Haven’t many philosophers in the past basically done the same? From Plato and Aristotle to Descartes and Kant to the Libertarians and the Ayn Randroids today.
What makes a behavior moral for many is precisely because it is seen by them to be a rational behavior.
Cite some examples from your own life of behaviors you have witnessed [your own or others] that you deemed to be both reasonable and unethical.
Instead, there are any number of circumstantial contexts in which William Barrett’s “rival goods” present themselves. One side cites what they construe to be reasonable arguments for choosing one set of behaviors in reacting to the coronavirus, while another side cites what they construe to be more reasonable arguments. Or the most reasonable arguments of all.
Who then gets to connect the dots between rational and ethical behavior and rational and unethical behavior here? What might some examples be that philosophers and ethicists can all agree on?
From my frame of mind, no God, no vanatage point [philosophical or otherwise] able to pin this down. And, from the vantage point of some, no God, and “the right thing to do” ever and always revolves around what they deem to be in their own best/selfish interest. In fact, I suspect you’ll bump into these folks more and more if the coronavirus pandemic really begins to spin out of control.
For those folks who study the coronavirus, those scientists and medical professionals trying to figure out its origin, what it is capable of, how it infects, how it spreads, what might contain it, how a vaccine can be created to stop it…does rational and irrational thinking come into play for them? Is there a more logical and epistemologically sound manner in which to share their information and knowledge with the world?

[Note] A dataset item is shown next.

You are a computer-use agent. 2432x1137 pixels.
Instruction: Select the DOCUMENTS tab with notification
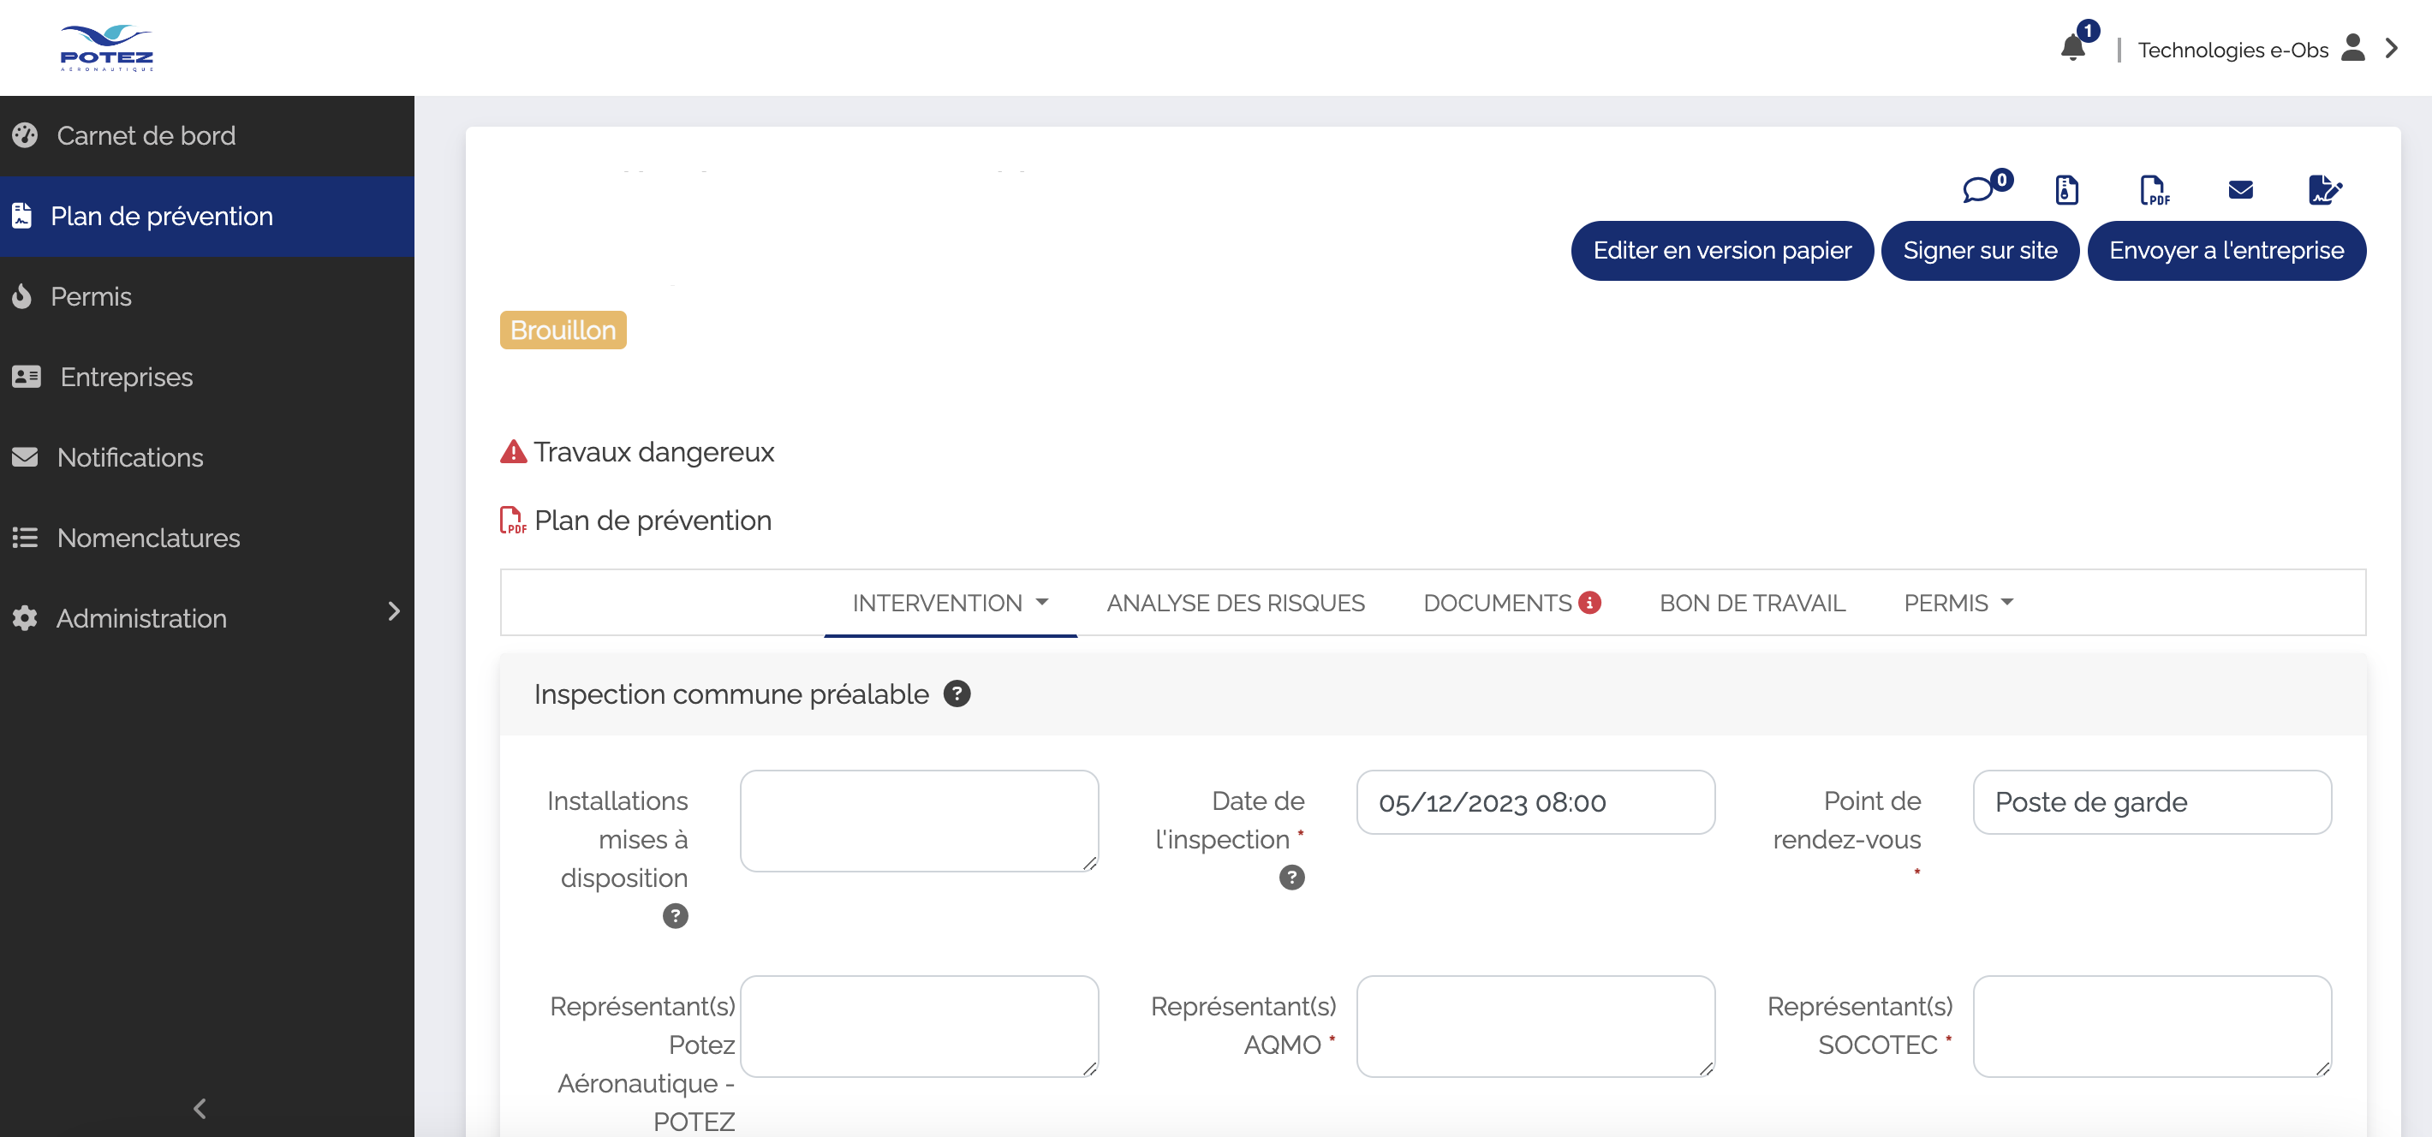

Well, suppose philosophers and ethicists had access to the same sort of rational information and knowledge. Suppose they were then able to share that with the world in terms of how people react to the virus, in terms of how the politicians and law makers and government officials ought to create policies that channel human behaviors in their communities so as to be in sync with the most rational possible world.
Scientists and medical professionals have goals and methods for achieving those goals. So do philosophers and ethicists.
Again, we clearly make a different distinction here.
Says who, you? Based on what…your assertion that there is fact an objective morality derived from whatever manner in which you connect the dots between that and God. And thus that stealing per se is necessarily, essentially, inherently a bad thing. Like, say, Communism?
I try to point out that there is more to stealing than rationality and I get this typical knee-jerk reaction of yours.
And I try to point out the parts embedded in an actual instance of stealing that, from my point of view, revolve around dasein, conflicting goods and political power. And here there is definitely more than rationality involved.
There is, in turn, varying degrees of ambiguity, ambivalence, uncertainty, confusion, bewilderment and perplexity. Unless, of course, as an objectivist, all of that is subsumed in one or another intellectual contraption, moral narrative or political agenda.
No, I wish only to point out the dangers embedded in a world in which the moral and political objectivists gain access to power in any particular community and are able to enforce only their own conclusions regarding human behaviors with respect to the coronavirus.
Only their own means and ends count. The right makes might folks.
Only [of course] for some of them this would revolve not only around infectious diseases, but around all other conflicting goods as well. It’s always their way. Period. With respect to, among other things, race and gender and sexual preferences and ethnicity and religion and abortion and gun ownership and the role of government and animal rights.
Then you ought to ask yourself why this bothers you so much.
Huh? Isn’t that basically what you come back to in regard to the Communists? Or what others point to in regard to one or another religious denomination’s rendition of sharia law?
On this thread I’m just curious to explore how close or how far Buddhists come to this when they connect the dots themselves between enlightened behavior here and now and sustaining “I” beyond the grave.